死者、行方不明者合わせて1万8000人を超えた東日本大震災から、11日で5年が経った。5年という月日の長短は、人によってさまざまだろう。つい昨日のことのように思う人もいれば、ずいぶん昔のことのように思う人もいると思う。とりわけ、直接被害に遭った当事者と、そうでない人の差は大きい。


「NHK東日本大震災アーカイブス」は、震災にかかわるさまざまな人の証言を記録しつつ、そこから復興と防災・減災について考えるウェブサイトだ。

同サイトにて、3月9日に「震災5年特集 地震発生から72時間」が公開された。当時の映像を時系列順に並べ、何がどのように起こったのかを振り返る動画特集である。数十秒から数分程度の長さのニュース映像が、3月11日から3月14日まで80本弱にまとめられている。

当時のニュース映像はYouTubeなどでも視聴することができるが、時系列順にコンパクトにまとめられたことで、事実関係が整理されてわかりやすくなっている。いたずらにショッキングな映像を見てしまうこともない。

動画は、2011年3月11日14:46「国会中継中に緊急地震速報」から始まり、14:48「地震の第一報」、14:49「新宿方面 大きく揺れる」と続いていく(数字はいずれも時刻)。

津波が三陸沿岸に到達する映像、街や畑をのみ込んでいく映像、建物の上で救出を求める人々の映像、炎を吹き上げる石油コンビナートの映像、気仙沼の火災の映像など、ニュースなどで何度も繰り返して見た映像だが、今あらためて見返しても生々しく、その被害の甚大さに総毛立つ。

3月12日14:15「福島第一原発で放射性物質検出 炉心の核燃料溶け出した可能性」という一報が入る。15:36「福島第一原発で爆発音 白煙が上がる」、19:38「日本の原発で初の炉心融解」というニュースが続く。この日、日本中の目が、福島第一に注がれていた。

3月13日は、各地の被害の状況を伝えるニュースが続く。16:16「陸前高田市 壊滅的被害の様子」、19:15「南三陸町 被害の状況」など。

3月14日11:21「福島第一原発3号機で水素爆発」。ズームのぼやけた映像の中に、白煙がはっきりと浮かび上がる。特集は、14:26「震災で被害を受けた仙台駅構内を公開」の映像で終わる。

筆者は、東日本大震災で直接大きな被害に遭っていない。震災のことを忘れてはいけない、風化させてはいけないと思いつつ、日々の生活の中で、震災のことを振り返る時間がほとんどないということに気づく。3月11日の今日も、あわただしく仕事の予定がいくつも入っている。

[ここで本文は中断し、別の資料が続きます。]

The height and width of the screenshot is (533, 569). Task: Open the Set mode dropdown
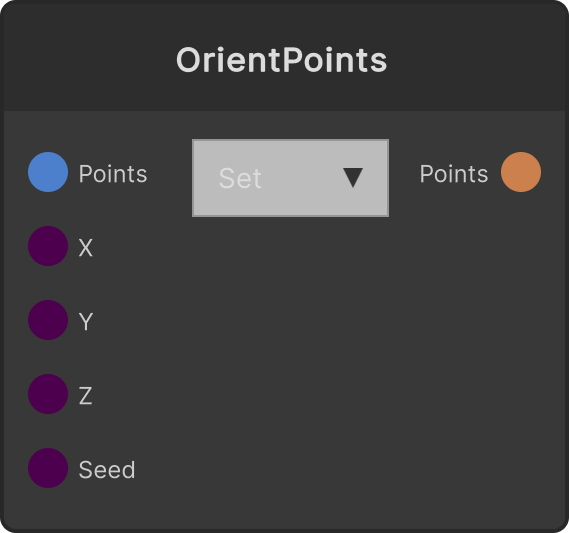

そんな中、この動画のアーカイブに触れることで、もう一度、震災について考えるきっかけをもらった気がする。動画の向こう側にいた、多くの被災者の方たちに寄り添うこととはどういうことかもあらためて考えてみたい。

なお、津波や火災の映像が多く含まれているので、視聴の際は注意が喚起されている。